Sunday, 6 September 2009

More "good news" on housing

It always amazes me how journalists equate house price inflation with good news about the economy. Weren't they paying attention, when half our banking system almost crashed last year? Can they recall the reason why Banks like NRK, RBS and HBOS began to wobble?

From today's Telegraph....

A surge in new buyer inquiries, and rises in mortgage approvals have signalled that conditions have bottomed out.

The most startling trend though has been house prices. Nationwide has reported house price rises in five of the past six months, and is now expecting prices overall in 2009 to rise in the region of 0-5pc.

Rival Halifax has reported fewer rises – two out of the last four months – but is expected by economists to say this week that house prices rose again in August.

So undeniably the picture is looking rosier for the housing market, and house prices are likely to continue to stabilise for the rest of this year and into 2010.

But the prices we have seen over the past six months do not necessarily signal the beginning of a smooth or strong recovery, and risks remain which could threaten to derail recovery in the market where the recession began.

6 comments:

Electro-Kevin said...

One of the reasons for housing speculation is that pensions have been ruined.

How is that good ?

Anonymous said...

Since the UK's financial system became third world, and run by sex-mad cocaine addicts with no scrupples, most Brits with wealth have used houses as trading chips to preserve their wealth. In turn, the banks have used mortgages and inflated wealth valuations to raise cash for overseas investments. It is a brilliant if fraudulant little game.

Anonymous said...

No doubt as soon as I buy and commit to a monster mortgage the whole thing will collapse for real!

Mark Wadsworth said...

Don't worry, The Spring Bounce is nearly over.

@ EK, when you say "pensions" do you mean the patchy state pension/Pensions Credit (which ought to be replaced with a flat rate taxpayer-funded Citizen's Pension) or private pensions (which are a massive scam perpetrated by, and for the benefit of, the pensions 'industry')?
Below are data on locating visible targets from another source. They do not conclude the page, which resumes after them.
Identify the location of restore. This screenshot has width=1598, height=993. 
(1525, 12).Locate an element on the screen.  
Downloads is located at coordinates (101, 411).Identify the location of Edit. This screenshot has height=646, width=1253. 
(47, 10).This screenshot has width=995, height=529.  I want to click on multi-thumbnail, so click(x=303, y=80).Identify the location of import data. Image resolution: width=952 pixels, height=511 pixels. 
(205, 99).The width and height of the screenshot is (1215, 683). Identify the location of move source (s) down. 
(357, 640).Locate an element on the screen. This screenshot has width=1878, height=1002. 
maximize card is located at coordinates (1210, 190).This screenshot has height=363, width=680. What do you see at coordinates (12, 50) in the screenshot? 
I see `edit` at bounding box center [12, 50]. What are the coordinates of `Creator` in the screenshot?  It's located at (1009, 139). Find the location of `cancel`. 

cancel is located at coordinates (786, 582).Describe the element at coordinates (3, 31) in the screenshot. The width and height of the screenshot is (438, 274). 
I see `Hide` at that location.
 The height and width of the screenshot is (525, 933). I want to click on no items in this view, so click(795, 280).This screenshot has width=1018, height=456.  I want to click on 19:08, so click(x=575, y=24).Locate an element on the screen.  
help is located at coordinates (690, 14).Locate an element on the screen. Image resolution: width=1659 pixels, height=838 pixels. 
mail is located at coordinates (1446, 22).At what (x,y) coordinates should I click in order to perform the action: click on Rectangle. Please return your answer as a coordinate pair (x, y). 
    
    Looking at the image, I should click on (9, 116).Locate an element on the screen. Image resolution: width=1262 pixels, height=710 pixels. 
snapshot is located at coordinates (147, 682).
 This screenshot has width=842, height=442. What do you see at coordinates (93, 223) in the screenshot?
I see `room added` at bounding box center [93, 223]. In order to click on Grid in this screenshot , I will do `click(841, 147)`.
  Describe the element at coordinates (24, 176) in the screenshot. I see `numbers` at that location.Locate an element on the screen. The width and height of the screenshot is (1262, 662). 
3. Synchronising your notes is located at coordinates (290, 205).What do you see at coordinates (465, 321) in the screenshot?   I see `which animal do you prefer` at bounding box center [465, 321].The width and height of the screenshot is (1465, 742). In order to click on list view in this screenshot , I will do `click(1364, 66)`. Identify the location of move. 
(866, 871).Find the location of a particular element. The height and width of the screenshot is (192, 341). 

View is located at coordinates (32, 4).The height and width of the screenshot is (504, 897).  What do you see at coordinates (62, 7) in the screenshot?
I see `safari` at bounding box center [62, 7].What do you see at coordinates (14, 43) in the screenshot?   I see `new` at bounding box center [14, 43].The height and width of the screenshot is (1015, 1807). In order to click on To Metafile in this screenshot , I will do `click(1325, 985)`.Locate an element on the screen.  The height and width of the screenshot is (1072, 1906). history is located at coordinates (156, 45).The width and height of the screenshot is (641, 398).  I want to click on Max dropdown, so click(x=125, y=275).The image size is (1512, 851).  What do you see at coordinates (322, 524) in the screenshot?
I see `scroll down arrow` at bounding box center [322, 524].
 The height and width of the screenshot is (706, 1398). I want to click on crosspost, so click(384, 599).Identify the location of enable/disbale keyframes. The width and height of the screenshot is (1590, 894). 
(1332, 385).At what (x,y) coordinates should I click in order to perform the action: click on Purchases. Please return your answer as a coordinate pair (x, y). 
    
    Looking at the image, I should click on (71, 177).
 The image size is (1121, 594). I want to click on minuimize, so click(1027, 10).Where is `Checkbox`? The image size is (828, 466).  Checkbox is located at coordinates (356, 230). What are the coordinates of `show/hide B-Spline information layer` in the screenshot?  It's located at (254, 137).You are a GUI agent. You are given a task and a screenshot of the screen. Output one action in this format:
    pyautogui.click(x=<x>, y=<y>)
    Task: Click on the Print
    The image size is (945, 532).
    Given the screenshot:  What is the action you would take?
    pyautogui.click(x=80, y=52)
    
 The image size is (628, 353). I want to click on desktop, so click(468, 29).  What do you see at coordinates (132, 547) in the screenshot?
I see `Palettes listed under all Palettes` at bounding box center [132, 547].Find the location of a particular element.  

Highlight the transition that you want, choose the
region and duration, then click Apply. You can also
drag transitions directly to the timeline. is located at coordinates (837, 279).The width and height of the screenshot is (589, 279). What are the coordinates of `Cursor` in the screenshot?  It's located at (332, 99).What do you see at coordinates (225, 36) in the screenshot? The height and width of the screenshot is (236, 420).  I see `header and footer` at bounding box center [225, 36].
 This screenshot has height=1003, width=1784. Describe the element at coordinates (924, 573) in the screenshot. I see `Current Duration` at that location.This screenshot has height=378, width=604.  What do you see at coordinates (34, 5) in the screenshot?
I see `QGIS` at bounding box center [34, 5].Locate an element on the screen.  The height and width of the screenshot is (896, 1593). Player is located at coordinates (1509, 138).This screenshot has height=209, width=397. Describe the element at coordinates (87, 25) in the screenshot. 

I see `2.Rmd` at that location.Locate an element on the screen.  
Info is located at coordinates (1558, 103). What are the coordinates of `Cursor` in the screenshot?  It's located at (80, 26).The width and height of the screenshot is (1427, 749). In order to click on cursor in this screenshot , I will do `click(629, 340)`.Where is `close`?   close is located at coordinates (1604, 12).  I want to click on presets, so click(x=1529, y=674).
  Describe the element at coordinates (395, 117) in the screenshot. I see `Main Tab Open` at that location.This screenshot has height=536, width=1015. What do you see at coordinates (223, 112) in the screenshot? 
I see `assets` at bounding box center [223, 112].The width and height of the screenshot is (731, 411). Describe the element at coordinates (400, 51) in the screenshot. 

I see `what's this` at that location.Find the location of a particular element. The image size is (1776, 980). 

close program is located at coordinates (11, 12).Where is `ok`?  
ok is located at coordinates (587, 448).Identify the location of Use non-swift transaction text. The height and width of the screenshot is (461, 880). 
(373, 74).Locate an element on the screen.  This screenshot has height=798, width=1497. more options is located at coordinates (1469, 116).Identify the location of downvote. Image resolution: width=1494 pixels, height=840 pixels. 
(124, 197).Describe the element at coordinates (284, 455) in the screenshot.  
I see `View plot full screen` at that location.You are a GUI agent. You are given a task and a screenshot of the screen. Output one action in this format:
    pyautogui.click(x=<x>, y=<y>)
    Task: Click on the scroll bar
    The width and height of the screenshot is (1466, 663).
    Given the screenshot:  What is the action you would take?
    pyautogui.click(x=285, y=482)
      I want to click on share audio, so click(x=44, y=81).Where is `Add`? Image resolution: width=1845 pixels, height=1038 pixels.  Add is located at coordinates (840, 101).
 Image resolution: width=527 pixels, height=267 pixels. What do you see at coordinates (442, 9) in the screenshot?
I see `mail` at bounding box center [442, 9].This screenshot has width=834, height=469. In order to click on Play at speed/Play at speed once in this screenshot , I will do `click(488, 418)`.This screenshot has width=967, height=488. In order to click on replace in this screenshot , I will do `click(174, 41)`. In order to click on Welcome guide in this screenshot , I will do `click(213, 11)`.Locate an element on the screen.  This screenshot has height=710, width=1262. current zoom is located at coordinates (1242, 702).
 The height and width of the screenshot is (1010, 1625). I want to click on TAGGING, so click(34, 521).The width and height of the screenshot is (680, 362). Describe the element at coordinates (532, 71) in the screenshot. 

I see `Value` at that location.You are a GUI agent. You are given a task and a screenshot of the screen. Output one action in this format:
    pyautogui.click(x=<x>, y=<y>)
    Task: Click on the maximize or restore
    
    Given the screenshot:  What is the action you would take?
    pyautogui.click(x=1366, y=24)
The difference is partly down to taxation etc. If we taxed businesses less and housing wealth more, we wouldn't have this problem.

Anonymous said...

Yeeha!! Agreeing with MW again. Twice inside a fortnight.

DBC Reed said...

Actually the higher class of financial journalist tends to support Land Value Tax which would stop cheap credit going into housing: Martin Wolf & Sam Brittan of FT; Ashley Seager& Larry Elliott of Guardian whose Polly Toynbee is not averse, though not a financial journalist.Edmund Conway has had a nibble at LVT in the Telegraph.
Perhaps the fault lies with the teaching of Economics and all that mathematical modelling which led to the Black Scholes formula winning its inventors a Nobel prize though it did n't work and caused the Long Term Capital Management market seize-up.
Students of the subject long ago rebelled against it being taken over by mathematicians and formed the stunningly un-PC titled Post Autistic Economic Movement,now unsurprisingly renamed.
You would think highly paid journalists on the Express and Mail would pause for one moment in their endless Big Lie propaganda:wage inflation bad;house price inflation good!But the house prices uber alles orthodoxy is amazingly strong and unquestioned.